Les livres de Comptes font justice de cet itinéraire, inventé comme à plaisir.

Marguerite coucha ce premier soir dans le château de Murat, sur les bords de l’Allagnon, autrefois aux comtes d’Armagnac. Charles de Brezons, à qui il appartenait, lui en fit les honneurs.

Le mercredi 15 octobre, ladicte dame a disné audict lieu de Murat, souppé et couché à Lanche (pour Allanche).

À Allanche fut bâti, vers la fin du xviie siècle, un château par le comte François de Dienne, lieutenant général des armées du Roi, en faveur duquel Louis XIV avait démembré du duché de Mercœur les seigneuries d’Allanche et de Maillargues.

Le jeudi 16 octobre, ladicte dame Roine de Navarre disne au Luguet[23], souppe et couche à Yboy.

Du vendredi 17 octobre au lundi 20, ladicte dame audict Yboy.

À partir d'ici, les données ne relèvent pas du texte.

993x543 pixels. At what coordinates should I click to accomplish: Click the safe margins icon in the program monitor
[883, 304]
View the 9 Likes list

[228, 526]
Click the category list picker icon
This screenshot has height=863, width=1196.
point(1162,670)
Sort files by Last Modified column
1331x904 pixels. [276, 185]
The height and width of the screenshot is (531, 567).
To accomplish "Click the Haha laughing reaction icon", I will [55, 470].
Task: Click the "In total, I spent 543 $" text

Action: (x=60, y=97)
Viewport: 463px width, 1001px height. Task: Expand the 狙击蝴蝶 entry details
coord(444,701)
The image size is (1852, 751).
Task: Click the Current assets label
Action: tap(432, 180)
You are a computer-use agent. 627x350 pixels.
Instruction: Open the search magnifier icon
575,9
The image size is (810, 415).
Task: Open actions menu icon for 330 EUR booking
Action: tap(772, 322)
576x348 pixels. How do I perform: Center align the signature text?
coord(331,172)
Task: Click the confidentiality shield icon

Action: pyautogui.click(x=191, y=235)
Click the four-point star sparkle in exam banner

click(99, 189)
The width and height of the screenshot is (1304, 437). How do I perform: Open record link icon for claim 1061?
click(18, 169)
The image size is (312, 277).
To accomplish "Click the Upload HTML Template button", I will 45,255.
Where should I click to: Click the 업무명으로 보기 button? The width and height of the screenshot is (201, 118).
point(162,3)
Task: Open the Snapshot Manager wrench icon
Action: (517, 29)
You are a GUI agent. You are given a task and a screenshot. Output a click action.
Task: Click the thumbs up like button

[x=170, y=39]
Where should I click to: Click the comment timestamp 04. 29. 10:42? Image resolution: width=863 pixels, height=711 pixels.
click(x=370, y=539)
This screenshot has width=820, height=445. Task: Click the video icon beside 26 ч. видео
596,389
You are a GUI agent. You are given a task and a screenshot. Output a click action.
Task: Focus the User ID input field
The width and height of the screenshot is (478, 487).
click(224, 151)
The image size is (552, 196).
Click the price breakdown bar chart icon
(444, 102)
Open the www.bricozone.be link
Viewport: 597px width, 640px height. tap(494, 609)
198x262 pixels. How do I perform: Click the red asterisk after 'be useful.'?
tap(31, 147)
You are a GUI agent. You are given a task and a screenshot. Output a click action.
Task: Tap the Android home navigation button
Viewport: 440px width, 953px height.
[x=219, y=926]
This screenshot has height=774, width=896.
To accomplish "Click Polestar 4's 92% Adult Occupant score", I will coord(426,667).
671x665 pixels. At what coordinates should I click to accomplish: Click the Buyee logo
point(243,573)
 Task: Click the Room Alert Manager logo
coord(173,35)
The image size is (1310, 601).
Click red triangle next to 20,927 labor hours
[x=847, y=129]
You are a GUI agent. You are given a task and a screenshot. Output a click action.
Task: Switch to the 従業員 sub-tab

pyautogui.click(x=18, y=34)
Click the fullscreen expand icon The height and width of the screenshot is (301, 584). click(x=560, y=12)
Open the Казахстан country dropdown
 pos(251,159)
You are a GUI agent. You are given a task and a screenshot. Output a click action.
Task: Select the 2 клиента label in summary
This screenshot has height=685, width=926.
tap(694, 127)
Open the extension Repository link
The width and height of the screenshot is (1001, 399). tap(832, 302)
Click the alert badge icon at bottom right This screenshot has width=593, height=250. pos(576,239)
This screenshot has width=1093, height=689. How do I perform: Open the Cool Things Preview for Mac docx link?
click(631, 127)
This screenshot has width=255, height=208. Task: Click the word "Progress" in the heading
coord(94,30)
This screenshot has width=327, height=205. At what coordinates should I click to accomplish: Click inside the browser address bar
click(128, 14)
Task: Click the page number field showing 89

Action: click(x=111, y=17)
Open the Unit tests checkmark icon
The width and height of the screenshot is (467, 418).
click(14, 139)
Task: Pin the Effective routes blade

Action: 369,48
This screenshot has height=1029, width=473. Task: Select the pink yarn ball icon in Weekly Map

Marguerite s’était décidée à accepter l’offre que six mois auparavant lui avait faite la Reine-Mère. Dans sa détresse, le château d’Ibois était encore le seul lieu où elle put aller. Elle s’y rendit donc en toute confiance, persuadée qu’elle y serait en sûreté. Elle écrivit à cet effet au capitaine de La Jonchière ou La Jonchères, qui y résidait, lui donnant l’ordre de lui en tenir les portes ouvertes pour le moment où elle y arriverait.

« Un courrier, écrit M. Imberdis dans son Histoire des Guerres religieuses en Auvergne, partit pour mander au seigneur de Chateauneuf, Jacques de Scoraille, de venir l’attendre à minuit, au bateau de Pertus pour l’escorter jusqu’à Ibois. Il promit d’être au rendez-vous. Marguerite se mit en route, passa dans les faubourgs d’Issoire à 9 heures du soir, s’égara et prit un guide pour la conduire au bateau. Mais elle n’y trouva personne. Chateauneuf avait manqué de parole et tendait un piège à la Reine. Cette dernière traversa péniblement la rivière à gué et arriva à Ibois, brisée de fatigue. »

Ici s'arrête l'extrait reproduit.